Here are some events that have happened on this date.

Today is Sunday, Feb. 17, the 48th day of 2019.

Today’s Highlight in History:

On Feb. 17, 1864, during the Civil War, the Union ship USS Housatonic was rammed and sunk in Charleston Harbor, South Carolina, by the Confederate hand-cranked submarine HL Hunley in the first naval attack of its kind; the Hunley also sank.

On this date:

In 1801, the U.S. House of Representatives broke an electoral tie between Thomas Jefferson and Aaron Burr, electing Jefferson president; Burr became vice president.

In 1815, the United States and Britain exchanged the instruments of ratification for the Treaty of Ghent, ending the War of 1812.

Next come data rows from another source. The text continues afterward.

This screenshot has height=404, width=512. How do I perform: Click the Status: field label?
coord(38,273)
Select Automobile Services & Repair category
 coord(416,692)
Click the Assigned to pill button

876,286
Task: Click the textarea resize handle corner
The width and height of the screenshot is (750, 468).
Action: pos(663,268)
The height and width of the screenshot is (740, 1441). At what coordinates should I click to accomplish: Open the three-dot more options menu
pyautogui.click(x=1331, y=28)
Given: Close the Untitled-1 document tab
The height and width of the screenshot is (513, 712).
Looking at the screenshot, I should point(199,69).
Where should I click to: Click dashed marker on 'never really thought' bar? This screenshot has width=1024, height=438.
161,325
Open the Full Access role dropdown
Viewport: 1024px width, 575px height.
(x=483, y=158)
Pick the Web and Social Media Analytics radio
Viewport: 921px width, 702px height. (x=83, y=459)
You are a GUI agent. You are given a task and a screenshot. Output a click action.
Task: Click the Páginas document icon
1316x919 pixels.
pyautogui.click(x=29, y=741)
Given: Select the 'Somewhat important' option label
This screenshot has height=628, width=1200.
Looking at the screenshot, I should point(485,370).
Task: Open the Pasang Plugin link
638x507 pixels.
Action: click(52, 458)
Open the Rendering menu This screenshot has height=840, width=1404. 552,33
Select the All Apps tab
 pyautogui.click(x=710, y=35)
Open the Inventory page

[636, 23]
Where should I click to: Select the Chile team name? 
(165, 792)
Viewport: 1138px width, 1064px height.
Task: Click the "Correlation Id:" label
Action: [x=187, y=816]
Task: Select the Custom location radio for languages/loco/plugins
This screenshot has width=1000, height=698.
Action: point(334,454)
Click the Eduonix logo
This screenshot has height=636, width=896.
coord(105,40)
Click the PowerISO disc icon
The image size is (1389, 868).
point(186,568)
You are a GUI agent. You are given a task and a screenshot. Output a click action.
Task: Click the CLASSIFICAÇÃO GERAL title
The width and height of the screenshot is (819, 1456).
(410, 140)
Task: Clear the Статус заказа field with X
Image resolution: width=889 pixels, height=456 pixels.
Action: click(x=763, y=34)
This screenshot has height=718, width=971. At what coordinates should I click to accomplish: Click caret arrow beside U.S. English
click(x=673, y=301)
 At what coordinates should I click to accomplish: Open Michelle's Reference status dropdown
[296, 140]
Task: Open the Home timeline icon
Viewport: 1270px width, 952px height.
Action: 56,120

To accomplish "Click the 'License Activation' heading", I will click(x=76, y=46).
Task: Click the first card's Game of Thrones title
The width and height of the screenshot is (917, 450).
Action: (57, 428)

In 1865, during the Civil War, Columbia, South Carolina, burned as the Confederates evacuated and Union forces moved in.

In 1897, the forerunner of the National PTA, the National Congress of Mothers, convened its first meeting in Washington.

In 1933, Newsweek magazine was first published under the title “News-Week.”

In 1944, during World War II, U.S. forces invaded Eniwetok Atoll, encountering little initial resistance from Imperial Japanese troops. (The Americans secured the atoll less than a week later.)

In 1947, the Voice of America began broadcasting to the Soviet Union.

In 1968, the original Naismith Memorial Basketball Hall of Fame, located on the campus of Springfield College in Massachusetts, was opened to the public.

In 1972, President Richard M. Nixon departed the White House with his wife, Pat, on a historic trip to China.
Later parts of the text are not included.